Malgré une météo chancelante, près de 110 000 personnes ont participé à la 17e édition de la Journée portes ouvertes sur les fermes du Québec, le 8 septembre dernier.

Comme chaque année, j’ai eu l’occasion de passer l’avant-midi au Parc olympique de Montréal en présence de milliers de visiteurs. Le volet montréalais continue d’attirer les foules et les questions sont toujours aussi nombreuses. Les animateurs de kiosques, producteurs et productrices, employés ou intervenants selon le cas, ont fait un superbe travail.

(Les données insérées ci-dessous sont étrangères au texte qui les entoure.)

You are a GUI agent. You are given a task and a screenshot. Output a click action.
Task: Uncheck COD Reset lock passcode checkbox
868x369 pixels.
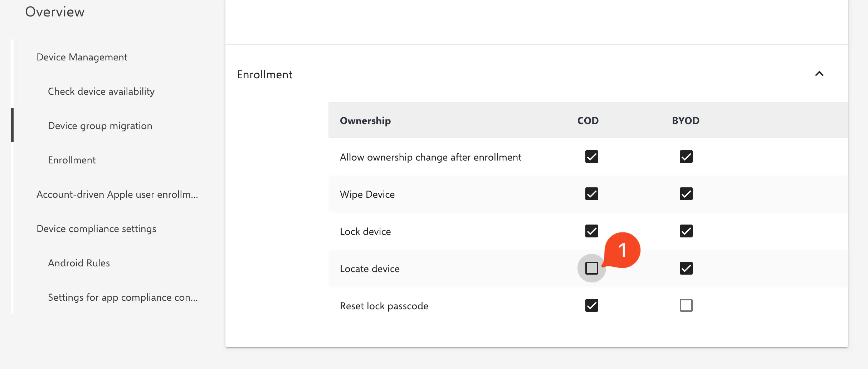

L’après-midi était consacré à la visite de trois fermes de la Montérégie : le Potager Mont-Rouge à Rougemont, Brosseau Simmental à Roxton Pond et le Gîte des Oies à Roxton Falls. J’étais accompagné, pour l’occasion, de la porte-parole des Portes ouvertes, Marie-Eve Janvier, et du ministre de l’Agriculture, André Lamontagne. Ce dernier était en terrain connu, car deux des trois fermes visitées (Brosseau Simmental et le Gîte des Oies) étaient dans sa circonscription. Johanne Héroux, directrice principale aux affaires corporatives et aux communications, des Compagnies Loblaw limitée, ainsi que René Gagnon et Sylvain Morel, respectivement directeur au développement des affaires des marchés agricole et agroalimentaire et vice-président du financement agricole et agroalimentaire pour le Mouvement Desjardins, étaient aussi de la partie. Un gros merci aux producteurs et productrices qui nous ont accueillis.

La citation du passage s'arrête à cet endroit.